To be done
Revise the latency passage from "Estimated round-trip latency" through "compensated.", putting "delay" in place of "latency".

Text passage

— Begin —

Estimated round-trip latency is used to adjust a preroll of
captured vocals for alignment with backing or other vocal tracks.
In this way, device-specific latency is determined and
compensated.
Karaoke-Style Vocal Performance Capture, Generally
Although embodiments of the present invention are not necessarily
limited thereto, mobile phone-hosted, pitch-corrected,
karaoke-style, vocal capture provides a useful descriptive context
in which the latency estimations and characteristic devices
described above may be understood relative to captured vocals,
backing tracks and audio processing. Likewise round trip latencies
will be understood with respect to signal processing flows
summarized below and detailed in the commonly-owned, U.S.
Provisional Application No. 61/680,652, filed Aug. 7, 2012, which
is incorporated herein by reference.
In some embodiments such as illustrated in FIG. 2, a handheld
device 101 hosts software that executes in coordination with a
content server to provide vocal capture and continuous real-time,
score-coded pitch correction and harmonization of the captured
vocals. As is typical of karaoke-style applications (such as the "I
am T-Pain" application for iPhone originally released in September
of 2009 or the later "Glee" application, both available from Smule,
Inc.), a backing track of instrumentals and/or vocals can be
audibly rendered for a user/vocalist to sing against. In such
cases, lyrics may be displayed (102) in correspondence with the
audible rendering so as to facilitate a karaoke-style vocal
performance by a user. In some cases or situations, backing audio
may be rendered from a local store such as from content of an music
library resident on the handheld.

— End —

Given information

— Begin —

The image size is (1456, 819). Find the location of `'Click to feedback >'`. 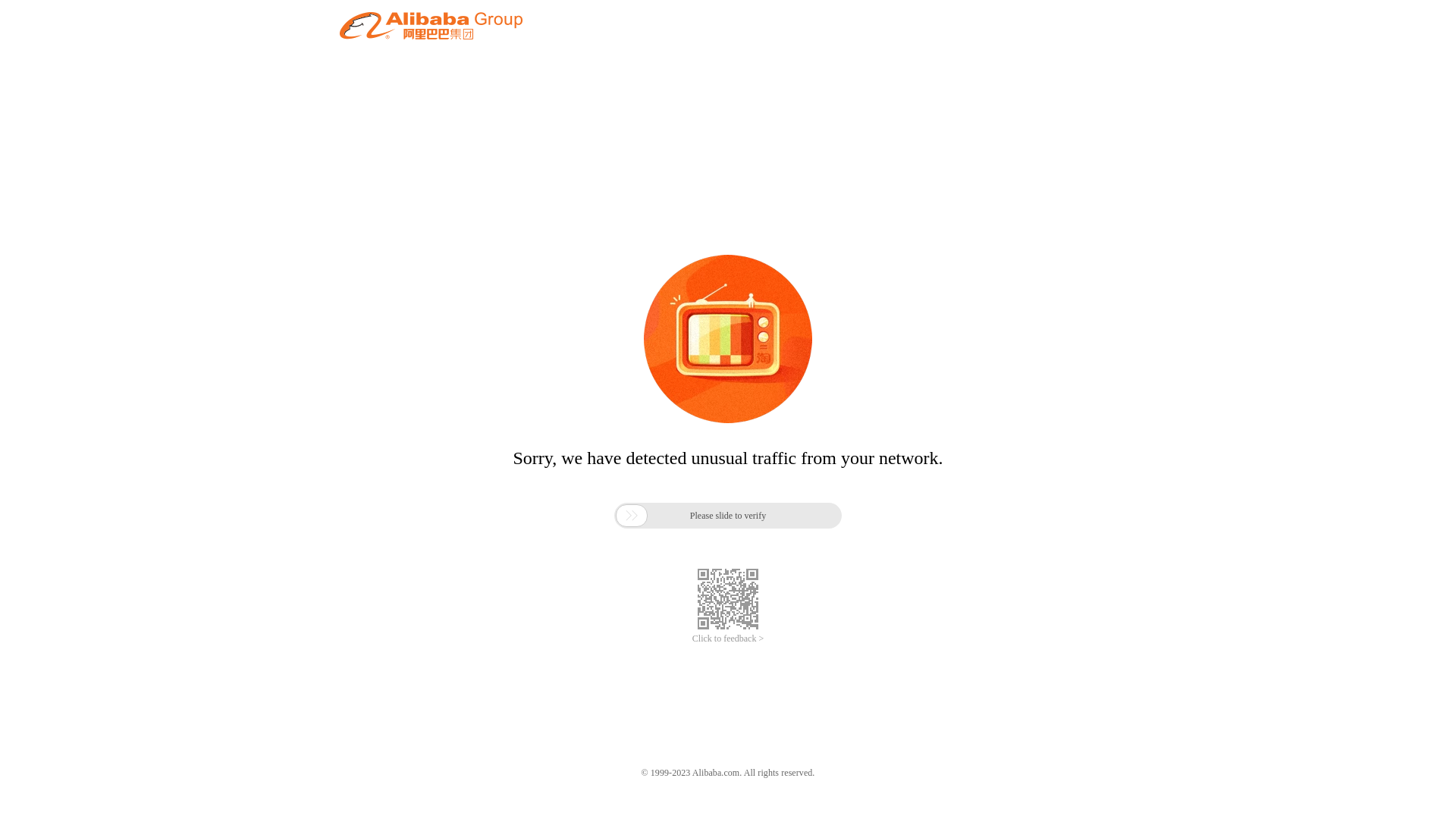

— End —

Written answer
Estimated round-trip delay is used to adjust a preroll of
captured vocals for alignment with backing or other vocal tracks.
In this way, device-specific delay is determined and
compensated.